:: Excerpted text ::
▼
This was as more than 970 000 pupils across the province started the new school year.

Casedy Roman, 6, was one of about 100 000 Grade 1 pupils who started their school career. While Roman, dressed in her new uniform, held on to her aunt Ester Julies’s hand as the bell rang for her first school day to start, her fellow pupils appeared excited.

“She was excited to come to school when we left home, but now she doesn’t want to stay. I’m sure she’ll be fine,” Julies said.

Grade 1 teacher Glynes Bruiners welcomed the new pupils by inviting them to sit on the mat while she handed out name tags and lollipops.

“Parents often wait until the last minute to come and register their children, so we still doing a lot of running around and paperwork,” Bruiners said.

Several parents were seen rushing into the classroom requesting to register their children, but were referred to the administration office.

At Lavisrylaan Primary in Bishop Lavis, Grade 1 teacher Veronica Burger had her hands full with a roll call of about 40 pupils as she attempted to comfort six-year-old Zeeque Zeederberg who, an hour into the day, was still crying for his mother.
▲
Carry on the news report about pupils' first day of the school year, picking up after its final sentence about Zeeque Zeederberg still crying for his mother.

:: Listed entries ::
▼
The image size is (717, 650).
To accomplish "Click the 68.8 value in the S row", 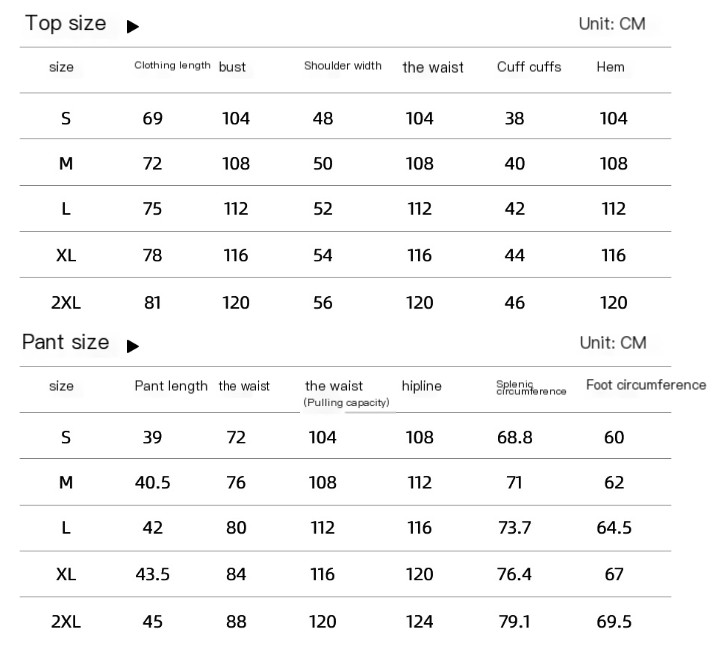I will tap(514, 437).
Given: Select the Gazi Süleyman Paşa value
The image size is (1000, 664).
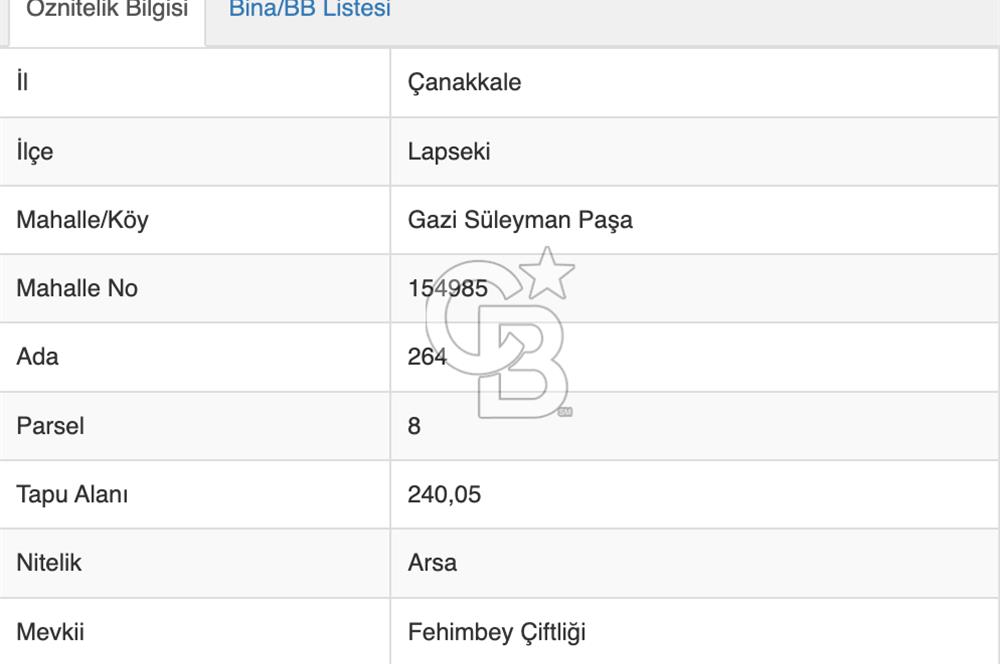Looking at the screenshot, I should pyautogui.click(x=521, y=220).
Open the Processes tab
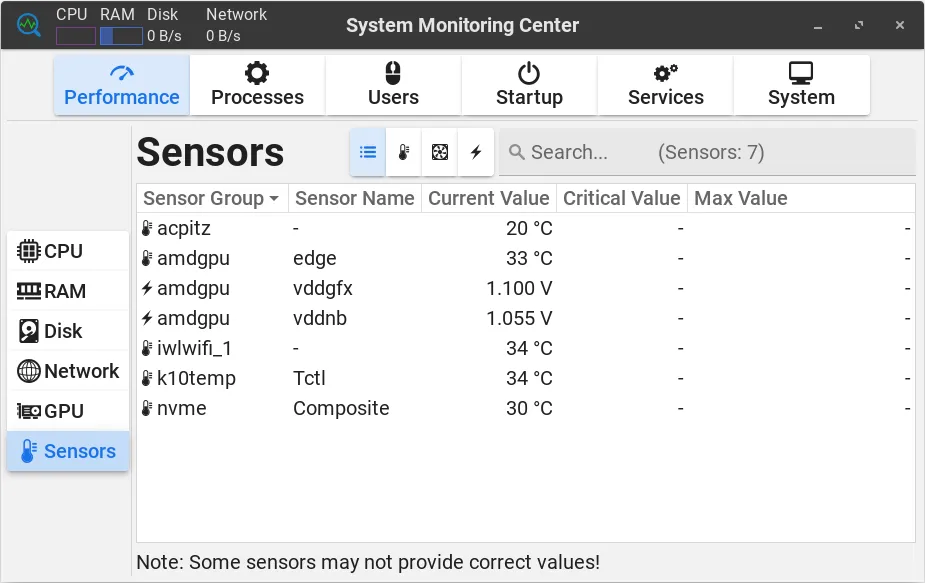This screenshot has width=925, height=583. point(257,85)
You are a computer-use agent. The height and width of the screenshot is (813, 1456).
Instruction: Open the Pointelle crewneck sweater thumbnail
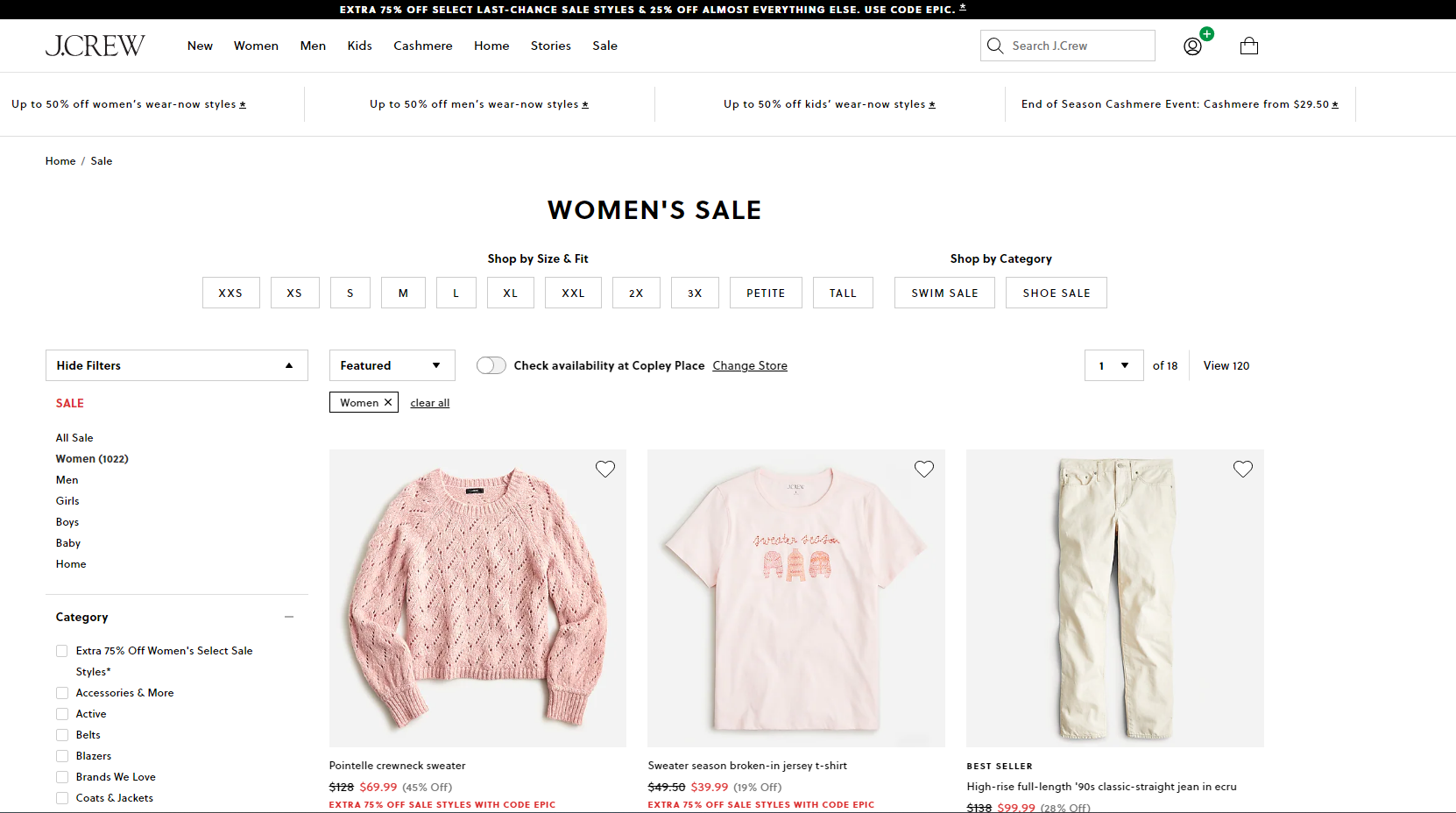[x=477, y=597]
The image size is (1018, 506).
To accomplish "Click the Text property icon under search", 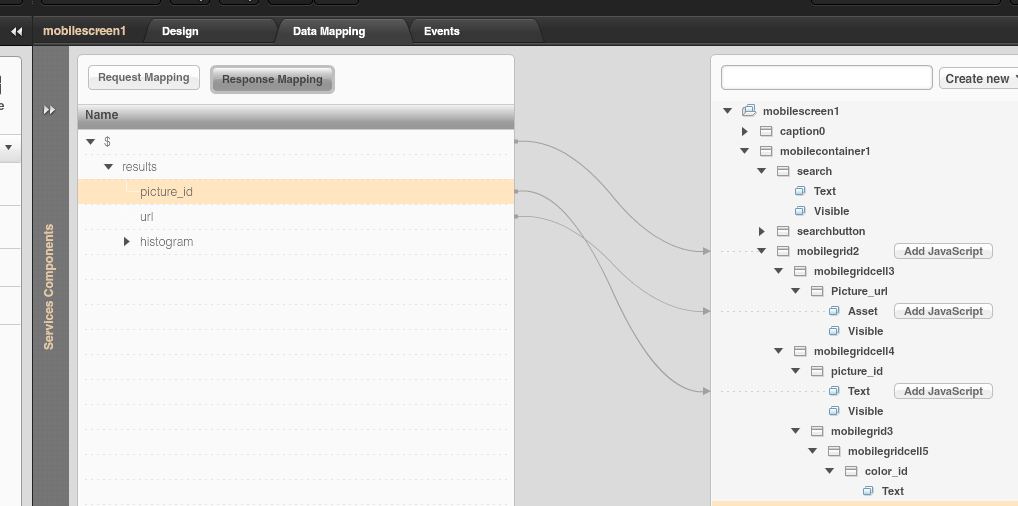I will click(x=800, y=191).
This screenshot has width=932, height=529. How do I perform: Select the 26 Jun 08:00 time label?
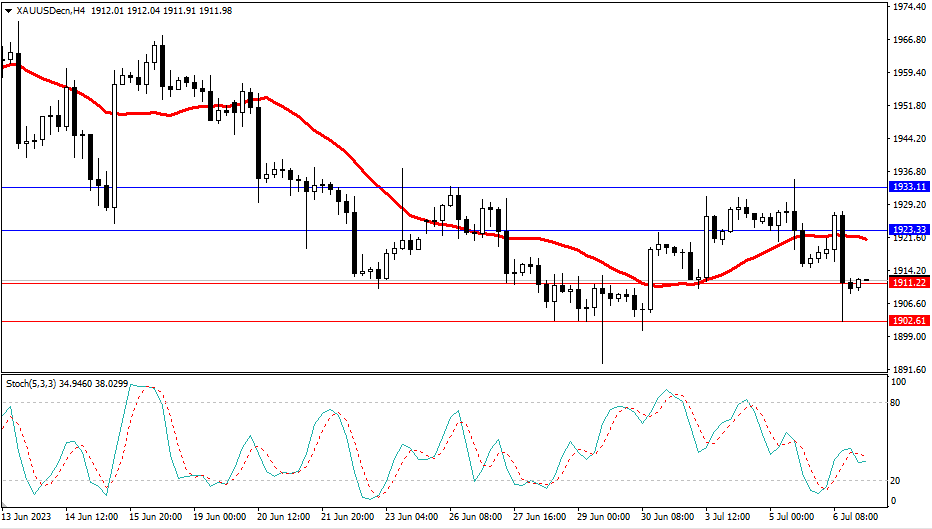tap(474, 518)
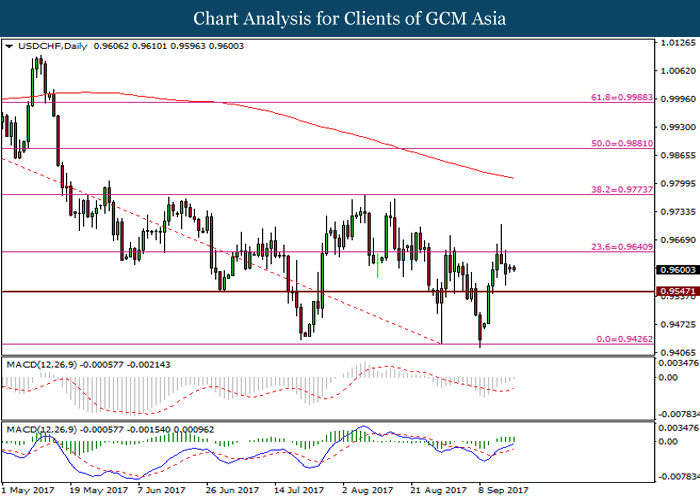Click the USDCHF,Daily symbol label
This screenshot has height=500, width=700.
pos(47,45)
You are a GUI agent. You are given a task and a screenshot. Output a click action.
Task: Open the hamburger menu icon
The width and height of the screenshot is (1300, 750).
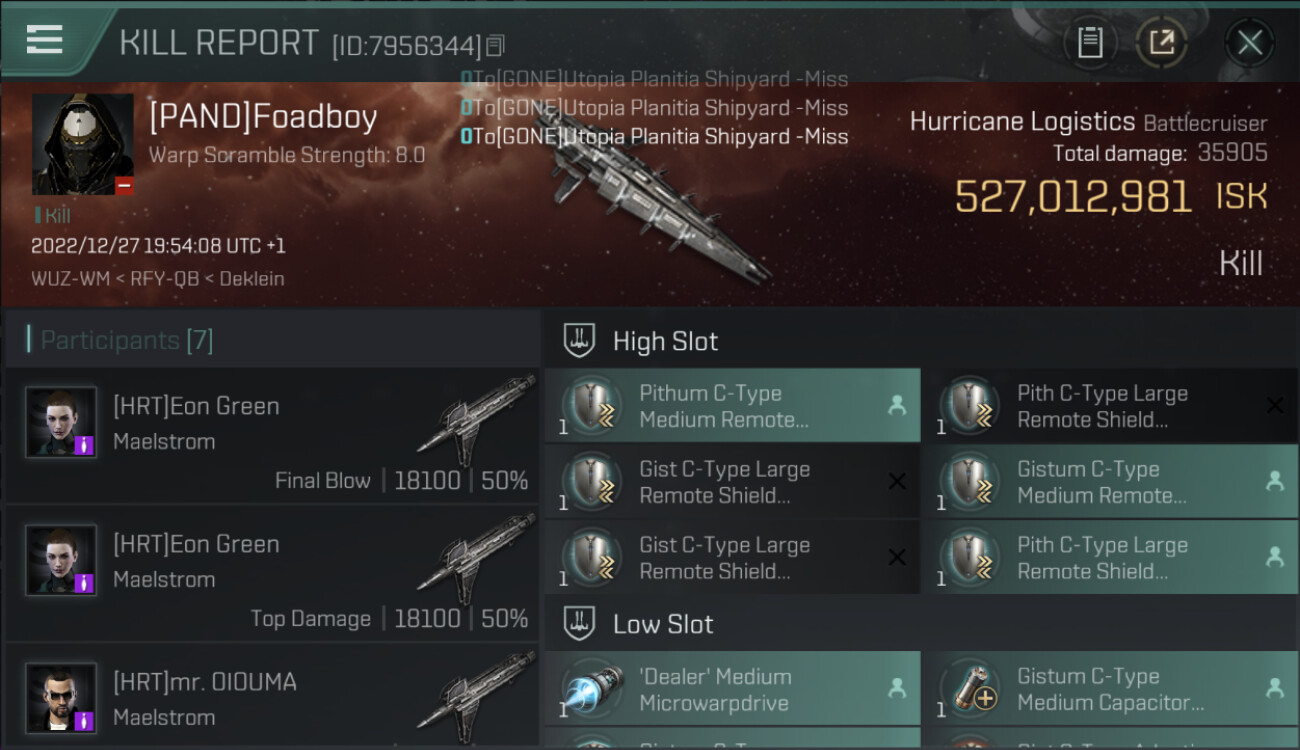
▲
:: Task output ::
“There was a lot of crying when everyone arrived, but once they got settled and started working with the counting apparatus, they were fine,” she said.

Last year, 27 schools in the province received a notice from Education MEC Donald Grant that they would be closed this year.

Valpark Primary is one of the 17 schools that reopened their doors on Wednesday after the Western Cape High Court granted a reprieve last month.

They will remain open pending a review of Education MEC Donald Grant’s decision to shut them down, which is expected in March.

Meanwhile, ANC Western Cape chairman Marius Fransman visited one of the 17 schools, Beauvallon Secondary, in Valhalla Park. It was without electricity as a result of vandalism.

“Vandalism, security and infrastructure are major problems at the school. We are in the process of making a formal request to the department to provide the minimum requirements needed for a school in a poor community,” said Fransman. “Past pupils should come forward and assist in reviving the school when we come back next month,” he said to pupils on Wednesday.

Beauvallon’s matric pass rate improved from 24 percent in 2011 to 51 percent last year.

Acting principal Desmond Lawn said that a few pupils who were known to be disruptive and to not attend class regularly last year were turned away. Grant’s spokeswoman, Bronagh Casey, said while there were a few hiccups, everything went as planned.

This included schools in the Cape Winelands and Overberg district, except Sibabalwe Primary in De Doorns, where more than 50 percent of the pupils attended school.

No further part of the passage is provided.